## Exercise
From the first line to the last, give the data again exactly.

## Data to examine
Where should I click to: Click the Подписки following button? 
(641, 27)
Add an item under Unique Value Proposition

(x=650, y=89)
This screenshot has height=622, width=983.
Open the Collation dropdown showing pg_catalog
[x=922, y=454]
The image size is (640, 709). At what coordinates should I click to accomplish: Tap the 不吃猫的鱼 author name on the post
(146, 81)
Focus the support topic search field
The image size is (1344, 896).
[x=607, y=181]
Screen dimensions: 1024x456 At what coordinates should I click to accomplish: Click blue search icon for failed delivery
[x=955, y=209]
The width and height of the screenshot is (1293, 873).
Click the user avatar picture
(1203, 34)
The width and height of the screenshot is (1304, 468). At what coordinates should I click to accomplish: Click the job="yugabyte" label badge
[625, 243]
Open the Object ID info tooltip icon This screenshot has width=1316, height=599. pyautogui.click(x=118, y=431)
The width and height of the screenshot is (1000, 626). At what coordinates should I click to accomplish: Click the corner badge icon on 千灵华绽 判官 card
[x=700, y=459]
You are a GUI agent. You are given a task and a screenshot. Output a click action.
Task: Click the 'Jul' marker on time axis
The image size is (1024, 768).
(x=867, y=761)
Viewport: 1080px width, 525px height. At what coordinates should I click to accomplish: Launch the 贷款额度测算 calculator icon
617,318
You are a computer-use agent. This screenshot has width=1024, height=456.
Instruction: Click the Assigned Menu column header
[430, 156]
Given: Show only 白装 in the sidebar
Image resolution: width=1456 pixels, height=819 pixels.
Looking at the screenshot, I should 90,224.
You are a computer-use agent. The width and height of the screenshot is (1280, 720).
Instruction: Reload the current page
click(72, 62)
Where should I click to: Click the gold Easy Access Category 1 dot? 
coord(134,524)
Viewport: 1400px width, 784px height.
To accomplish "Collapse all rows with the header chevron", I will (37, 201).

## Output
Where should I click to: Click the Подписки following button? 
(641, 27)
Add an item under Unique Value Proposition

(x=650, y=89)
This screenshot has height=622, width=983.
Open the Collation dropdown showing pg_catalog
[x=922, y=454]
The image size is (640, 709). At what coordinates should I click to accomplish: Tap the 不吃猫的鱼 author name on the post
(146, 81)
Focus the support topic search field
The image size is (1344, 896).
[x=607, y=181]
Screen dimensions: 1024x456 At what coordinates should I click to accomplish: Click blue search icon for failed delivery
[x=955, y=209]
The width and height of the screenshot is (1293, 873).
Click the user avatar picture
(1203, 34)
The width and height of the screenshot is (1304, 468). At what coordinates should I click to accomplish: Click the job="yugabyte" label badge
[625, 243]
Open the Object ID info tooltip icon This screenshot has width=1316, height=599. pyautogui.click(x=118, y=431)
The width and height of the screenshot is (1000, 626). At what coordinates should I click to accomplish: Click the corner badge icon on 千灵华绽 判官 card
[x=700, y=459]
You are a GUI agent. You are given a task and a screenshot. Output a click action.
Task: Click the 'Jul' marker on time axis
The image size is (1024, 768).
(x=867, y=761)
Viewport: 1080px width, 525px height. At what coordinates should I click to accomplish: Launch the 贷款额度测算 calculator icon
617,318
You are a computer-use agent. This screenshot has width=1024, height=456.
Instruction: Click the Assigned Menu column header
[430, 156]
Given: Show only 白装 in the sidebar
Image resolution: width=1456 pixels, height=819 pixels.
Looking at the screenshot, I should 90,224.
You are a computer-use agent. The width and height of the screenshot is (1280, 720).
Instruction: Reload the current page
click(72, 62)
Where should I click to: Click the gold Easy Access Category 1 dot? 
coord(134,524)
Viewport: 1400px width, 784px height.
To accomplish "Collapse all rows with the header chevron", I will (37, 201).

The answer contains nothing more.